銚子電鉄は「観光鉄道化」に活路を見出している
銚子電鉄は「観光鉄道化」に活路を見出している

   銚子電鉄をめぐっては、2006年には前社長が1億円以上の借入金を横領したとして逮捕され、地元自治体の支援停止や金融機関の融資凍結を招き、経営危機が決定的なものとなった。06年11月には、車両の検査が行えなくなるという事態に陥り、ウェブサイト上に「電車修理代を稼がなくちゃ、いけないんです」との文言を掲載、全国に助けを求めることになった。これが奏功して、煎餅の注文が全国から殺到。煎餅工場はパンク状態になった。

   それでも、踏み切りや枕木などの設備に不備があり、関東運輸局から事業改善命令を受けたことから、07年1月には支援団体「銚子電鉄サポーターズ」が発足。募金活動などをとおして支援を続け、07年4月には枕木交換費用として970万円を、08年5月には踏切看板設置費用として640万円を贈った。

   この成果は着実にあがっている様子で、08年7月に同社が発表した07年度の決算によると、利用者は前年度を16%以上も上回る82万9793人。鉄道部門は1470万円の赤字だが、06年度の5965万円に比べると4分の1にまで減少している。一方、毎年のように黒字を続けている「ぬれ煎餅」を中心とする副業に目を転じると、07年度の損益は前年度比24%増の1億1553万円。会社全体としても、前年度比194%増の9812万円の利益が上がっており、2連連続の黒字を記録している。

首都圏からのバスツアー客が11万人

   いわば、「副業である煎餅が本業の鉄道の赤字を穴埋めして、なんとか延命している」という構図だが、まだまだ課題も多いようだ。銚子電鉄は車両設備が全般的に老朽化しており、08年度中に1編成を新しい車両に更新しないといけないのだという。この作業には、およそ8000万円がかかると見られており、利益の大半が吹き飛ぶ形だ。それ以外にも、安全確保のための工事を多数発注する必要があり、多額の費用負担が見込まれている。

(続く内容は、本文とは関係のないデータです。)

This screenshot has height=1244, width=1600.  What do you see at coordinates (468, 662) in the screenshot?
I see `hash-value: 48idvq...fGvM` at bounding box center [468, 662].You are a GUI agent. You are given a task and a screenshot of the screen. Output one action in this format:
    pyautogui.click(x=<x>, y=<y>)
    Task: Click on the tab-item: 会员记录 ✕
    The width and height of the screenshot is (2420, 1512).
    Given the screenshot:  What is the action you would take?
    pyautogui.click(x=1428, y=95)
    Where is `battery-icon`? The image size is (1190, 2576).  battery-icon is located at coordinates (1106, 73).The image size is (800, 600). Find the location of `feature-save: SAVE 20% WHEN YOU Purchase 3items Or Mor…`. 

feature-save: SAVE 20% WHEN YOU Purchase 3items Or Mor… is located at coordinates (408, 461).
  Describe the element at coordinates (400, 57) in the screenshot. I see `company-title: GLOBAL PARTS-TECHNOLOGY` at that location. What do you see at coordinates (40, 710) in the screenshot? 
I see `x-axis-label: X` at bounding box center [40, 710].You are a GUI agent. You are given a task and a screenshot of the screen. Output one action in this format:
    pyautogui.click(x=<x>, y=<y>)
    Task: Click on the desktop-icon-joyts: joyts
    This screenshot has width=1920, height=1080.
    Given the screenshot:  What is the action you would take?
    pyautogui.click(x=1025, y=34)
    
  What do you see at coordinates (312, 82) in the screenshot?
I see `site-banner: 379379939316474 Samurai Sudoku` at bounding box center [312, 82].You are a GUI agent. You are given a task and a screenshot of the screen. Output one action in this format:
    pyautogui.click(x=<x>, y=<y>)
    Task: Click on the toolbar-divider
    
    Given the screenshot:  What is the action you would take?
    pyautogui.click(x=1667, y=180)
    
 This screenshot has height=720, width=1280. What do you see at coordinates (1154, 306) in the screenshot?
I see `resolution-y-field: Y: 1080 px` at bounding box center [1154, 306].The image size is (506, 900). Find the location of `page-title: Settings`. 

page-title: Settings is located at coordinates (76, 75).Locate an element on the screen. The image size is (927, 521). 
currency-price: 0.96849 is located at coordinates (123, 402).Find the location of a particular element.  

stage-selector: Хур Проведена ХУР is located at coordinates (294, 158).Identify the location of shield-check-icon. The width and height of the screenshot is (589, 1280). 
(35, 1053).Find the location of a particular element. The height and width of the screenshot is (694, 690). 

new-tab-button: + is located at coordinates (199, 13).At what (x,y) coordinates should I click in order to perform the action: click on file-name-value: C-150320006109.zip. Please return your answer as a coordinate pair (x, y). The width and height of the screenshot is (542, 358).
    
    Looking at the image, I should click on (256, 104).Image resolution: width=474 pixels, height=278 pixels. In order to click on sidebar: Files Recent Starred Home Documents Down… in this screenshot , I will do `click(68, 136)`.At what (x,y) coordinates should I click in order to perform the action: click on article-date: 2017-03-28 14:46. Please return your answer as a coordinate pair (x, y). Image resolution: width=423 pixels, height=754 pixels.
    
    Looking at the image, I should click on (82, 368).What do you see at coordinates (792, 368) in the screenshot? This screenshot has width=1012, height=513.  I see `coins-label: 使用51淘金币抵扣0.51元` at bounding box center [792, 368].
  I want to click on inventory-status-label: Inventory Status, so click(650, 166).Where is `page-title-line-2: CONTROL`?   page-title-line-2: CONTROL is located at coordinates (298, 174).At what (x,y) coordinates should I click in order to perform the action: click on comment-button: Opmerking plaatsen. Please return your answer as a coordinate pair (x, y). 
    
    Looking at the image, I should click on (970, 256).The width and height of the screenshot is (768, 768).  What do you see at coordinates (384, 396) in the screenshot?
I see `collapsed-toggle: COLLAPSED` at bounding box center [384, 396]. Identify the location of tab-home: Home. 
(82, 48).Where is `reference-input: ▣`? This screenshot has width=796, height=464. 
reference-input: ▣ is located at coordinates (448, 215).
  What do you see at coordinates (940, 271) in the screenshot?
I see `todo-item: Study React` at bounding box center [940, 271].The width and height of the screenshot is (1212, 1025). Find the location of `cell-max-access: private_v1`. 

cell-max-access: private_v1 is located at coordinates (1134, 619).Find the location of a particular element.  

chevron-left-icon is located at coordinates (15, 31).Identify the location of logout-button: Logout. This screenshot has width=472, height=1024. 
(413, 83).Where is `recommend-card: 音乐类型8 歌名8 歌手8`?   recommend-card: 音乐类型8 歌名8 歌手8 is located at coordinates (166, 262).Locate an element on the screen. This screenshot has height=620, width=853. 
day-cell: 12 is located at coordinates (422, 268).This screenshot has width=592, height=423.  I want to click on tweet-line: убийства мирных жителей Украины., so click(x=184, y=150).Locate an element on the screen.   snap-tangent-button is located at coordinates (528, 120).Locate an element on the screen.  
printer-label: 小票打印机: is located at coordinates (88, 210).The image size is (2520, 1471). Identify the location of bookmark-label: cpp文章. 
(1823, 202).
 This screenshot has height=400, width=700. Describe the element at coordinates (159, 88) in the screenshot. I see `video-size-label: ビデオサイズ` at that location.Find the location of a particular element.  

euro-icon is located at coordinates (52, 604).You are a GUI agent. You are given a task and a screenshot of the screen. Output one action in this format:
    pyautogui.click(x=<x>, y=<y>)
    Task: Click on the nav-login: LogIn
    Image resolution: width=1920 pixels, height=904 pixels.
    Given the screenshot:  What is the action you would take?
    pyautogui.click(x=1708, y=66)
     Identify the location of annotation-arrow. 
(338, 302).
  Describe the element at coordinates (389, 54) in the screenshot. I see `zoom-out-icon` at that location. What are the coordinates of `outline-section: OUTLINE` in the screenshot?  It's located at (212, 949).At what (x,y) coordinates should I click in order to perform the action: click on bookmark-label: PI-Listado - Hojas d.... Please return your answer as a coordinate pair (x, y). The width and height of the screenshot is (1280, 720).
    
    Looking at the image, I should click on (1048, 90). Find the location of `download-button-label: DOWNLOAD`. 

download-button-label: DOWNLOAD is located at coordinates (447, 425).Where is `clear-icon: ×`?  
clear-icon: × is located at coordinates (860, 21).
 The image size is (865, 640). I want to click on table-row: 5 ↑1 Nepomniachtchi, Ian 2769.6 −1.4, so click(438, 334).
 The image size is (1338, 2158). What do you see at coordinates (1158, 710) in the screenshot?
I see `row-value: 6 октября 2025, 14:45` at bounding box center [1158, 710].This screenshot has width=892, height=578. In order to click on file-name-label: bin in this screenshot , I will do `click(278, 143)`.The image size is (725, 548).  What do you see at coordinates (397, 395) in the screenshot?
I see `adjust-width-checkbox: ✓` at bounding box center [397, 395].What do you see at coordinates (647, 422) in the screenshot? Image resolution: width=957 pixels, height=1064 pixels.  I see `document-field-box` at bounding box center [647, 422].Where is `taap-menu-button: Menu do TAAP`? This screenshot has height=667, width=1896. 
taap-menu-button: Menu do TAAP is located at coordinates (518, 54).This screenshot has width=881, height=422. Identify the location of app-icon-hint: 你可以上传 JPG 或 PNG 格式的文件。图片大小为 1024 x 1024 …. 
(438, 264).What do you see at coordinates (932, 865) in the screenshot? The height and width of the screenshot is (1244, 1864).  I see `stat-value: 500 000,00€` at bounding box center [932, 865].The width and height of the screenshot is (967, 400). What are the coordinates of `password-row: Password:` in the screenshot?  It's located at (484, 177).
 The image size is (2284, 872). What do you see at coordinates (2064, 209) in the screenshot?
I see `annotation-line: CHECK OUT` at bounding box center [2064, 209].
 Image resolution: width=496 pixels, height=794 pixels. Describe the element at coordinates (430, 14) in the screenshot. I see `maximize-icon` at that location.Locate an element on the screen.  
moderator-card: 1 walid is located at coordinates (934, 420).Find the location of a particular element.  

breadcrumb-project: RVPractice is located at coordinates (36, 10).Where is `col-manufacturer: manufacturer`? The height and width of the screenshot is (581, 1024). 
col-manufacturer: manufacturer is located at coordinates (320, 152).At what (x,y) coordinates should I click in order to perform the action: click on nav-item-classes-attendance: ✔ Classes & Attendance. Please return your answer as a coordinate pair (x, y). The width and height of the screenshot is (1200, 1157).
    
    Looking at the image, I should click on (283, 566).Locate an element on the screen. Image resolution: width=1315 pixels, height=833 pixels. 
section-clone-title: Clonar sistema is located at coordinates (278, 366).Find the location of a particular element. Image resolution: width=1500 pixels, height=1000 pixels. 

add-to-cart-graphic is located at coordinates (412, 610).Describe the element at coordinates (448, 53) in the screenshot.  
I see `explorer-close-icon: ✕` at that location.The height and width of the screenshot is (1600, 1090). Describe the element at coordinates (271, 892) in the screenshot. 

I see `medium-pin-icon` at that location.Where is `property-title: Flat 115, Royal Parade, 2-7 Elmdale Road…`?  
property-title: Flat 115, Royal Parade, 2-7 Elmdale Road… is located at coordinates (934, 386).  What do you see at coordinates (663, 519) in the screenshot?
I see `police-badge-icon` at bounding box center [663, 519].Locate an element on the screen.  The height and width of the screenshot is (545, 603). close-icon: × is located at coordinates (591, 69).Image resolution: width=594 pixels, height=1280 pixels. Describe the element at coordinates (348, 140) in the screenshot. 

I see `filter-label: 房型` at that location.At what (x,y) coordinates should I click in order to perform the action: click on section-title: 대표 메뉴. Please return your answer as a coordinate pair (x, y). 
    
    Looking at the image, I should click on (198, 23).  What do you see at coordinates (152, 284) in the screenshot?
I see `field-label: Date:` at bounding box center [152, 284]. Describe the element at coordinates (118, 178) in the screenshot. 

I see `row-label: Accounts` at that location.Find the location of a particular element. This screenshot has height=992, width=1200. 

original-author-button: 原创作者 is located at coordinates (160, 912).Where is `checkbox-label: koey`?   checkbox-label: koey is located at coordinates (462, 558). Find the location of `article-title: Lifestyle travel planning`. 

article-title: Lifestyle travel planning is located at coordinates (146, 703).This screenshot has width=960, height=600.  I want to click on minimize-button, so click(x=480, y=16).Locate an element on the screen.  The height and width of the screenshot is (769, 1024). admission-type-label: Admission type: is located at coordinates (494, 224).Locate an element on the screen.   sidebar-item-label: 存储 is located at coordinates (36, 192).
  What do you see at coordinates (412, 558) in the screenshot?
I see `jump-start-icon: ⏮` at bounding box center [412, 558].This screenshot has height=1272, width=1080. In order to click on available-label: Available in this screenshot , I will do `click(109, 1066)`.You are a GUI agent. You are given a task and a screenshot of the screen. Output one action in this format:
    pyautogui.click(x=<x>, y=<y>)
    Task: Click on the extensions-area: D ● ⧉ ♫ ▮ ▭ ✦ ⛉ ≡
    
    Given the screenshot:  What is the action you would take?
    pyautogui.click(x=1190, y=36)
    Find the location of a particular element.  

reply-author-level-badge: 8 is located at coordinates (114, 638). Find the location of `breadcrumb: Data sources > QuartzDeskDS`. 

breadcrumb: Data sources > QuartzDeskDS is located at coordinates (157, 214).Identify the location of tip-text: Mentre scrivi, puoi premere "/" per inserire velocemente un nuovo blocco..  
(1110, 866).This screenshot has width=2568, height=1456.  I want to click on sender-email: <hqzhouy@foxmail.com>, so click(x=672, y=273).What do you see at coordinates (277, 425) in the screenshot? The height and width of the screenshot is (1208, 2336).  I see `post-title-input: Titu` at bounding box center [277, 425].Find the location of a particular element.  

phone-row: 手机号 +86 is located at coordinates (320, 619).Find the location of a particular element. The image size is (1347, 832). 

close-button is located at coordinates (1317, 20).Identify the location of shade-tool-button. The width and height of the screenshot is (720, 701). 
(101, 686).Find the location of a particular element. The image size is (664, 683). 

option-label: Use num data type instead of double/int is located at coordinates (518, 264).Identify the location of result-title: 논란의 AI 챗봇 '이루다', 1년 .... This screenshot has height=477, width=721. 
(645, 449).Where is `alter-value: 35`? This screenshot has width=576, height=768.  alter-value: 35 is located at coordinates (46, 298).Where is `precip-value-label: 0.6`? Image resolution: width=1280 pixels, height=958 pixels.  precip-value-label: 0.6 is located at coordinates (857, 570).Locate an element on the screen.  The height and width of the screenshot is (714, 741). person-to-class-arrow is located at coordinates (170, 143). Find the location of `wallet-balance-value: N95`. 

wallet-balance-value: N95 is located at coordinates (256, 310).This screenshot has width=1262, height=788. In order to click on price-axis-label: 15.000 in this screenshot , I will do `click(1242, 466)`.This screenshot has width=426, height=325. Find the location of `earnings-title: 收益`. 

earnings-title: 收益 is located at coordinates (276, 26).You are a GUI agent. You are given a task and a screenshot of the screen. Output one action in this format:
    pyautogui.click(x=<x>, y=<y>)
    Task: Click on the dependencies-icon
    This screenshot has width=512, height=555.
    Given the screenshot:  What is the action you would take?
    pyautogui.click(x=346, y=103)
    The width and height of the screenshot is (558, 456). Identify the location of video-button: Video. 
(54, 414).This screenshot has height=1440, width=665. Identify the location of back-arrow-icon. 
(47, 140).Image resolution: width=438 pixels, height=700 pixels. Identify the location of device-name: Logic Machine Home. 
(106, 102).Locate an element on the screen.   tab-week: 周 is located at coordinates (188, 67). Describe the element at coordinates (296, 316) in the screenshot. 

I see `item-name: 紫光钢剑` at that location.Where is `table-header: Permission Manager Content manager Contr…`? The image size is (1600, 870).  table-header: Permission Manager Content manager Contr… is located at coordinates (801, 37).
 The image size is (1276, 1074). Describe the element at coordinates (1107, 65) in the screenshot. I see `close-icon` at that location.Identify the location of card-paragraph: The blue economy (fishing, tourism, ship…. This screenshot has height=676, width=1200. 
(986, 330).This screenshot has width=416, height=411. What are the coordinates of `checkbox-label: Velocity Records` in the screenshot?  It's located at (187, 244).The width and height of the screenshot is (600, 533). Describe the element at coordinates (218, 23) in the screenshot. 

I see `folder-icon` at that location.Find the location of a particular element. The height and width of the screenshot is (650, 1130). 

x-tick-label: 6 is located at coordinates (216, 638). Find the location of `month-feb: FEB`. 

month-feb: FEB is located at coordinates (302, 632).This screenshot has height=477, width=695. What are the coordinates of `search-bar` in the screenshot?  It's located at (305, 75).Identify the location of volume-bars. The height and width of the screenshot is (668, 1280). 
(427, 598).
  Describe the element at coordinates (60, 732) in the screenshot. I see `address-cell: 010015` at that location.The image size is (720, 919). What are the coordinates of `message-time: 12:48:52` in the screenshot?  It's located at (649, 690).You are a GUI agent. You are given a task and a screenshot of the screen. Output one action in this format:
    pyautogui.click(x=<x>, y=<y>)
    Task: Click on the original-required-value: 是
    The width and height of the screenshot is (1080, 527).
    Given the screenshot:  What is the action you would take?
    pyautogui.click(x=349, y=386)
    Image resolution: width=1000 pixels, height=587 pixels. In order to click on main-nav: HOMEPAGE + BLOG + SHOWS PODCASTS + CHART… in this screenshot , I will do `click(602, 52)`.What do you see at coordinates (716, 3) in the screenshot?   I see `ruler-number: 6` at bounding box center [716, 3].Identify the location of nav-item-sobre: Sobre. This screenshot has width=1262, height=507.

   このように、危機的な状況に変わりはないのが実際のところだが、銚子電鉄では、今後の活路を「観光鉄道化」に見出したい考えだ。

   前出の07年度の乗客数約83万人のうち、実は首都圏からのバスツアー客が11万人に達しているのだ。ツアー以外の観光客を考えると、乗客のうちのかなりの割合を観光客が占めるとみられる。さらに、定期券の利用客が減少を続けていることから、「地域の足」として伸びる余地は少ないと見ている模様だ。

   銚子電鉄では、

「鉄道があってこそのぬれ煎餅。鉄道に乗っていただいて、喜んで帰っていただければ、と思っています」

と、「稼ぎ頭」である煎餅と本業の鉄道とは、切っても切れない観光資源としてアピールしていきたい考えだ。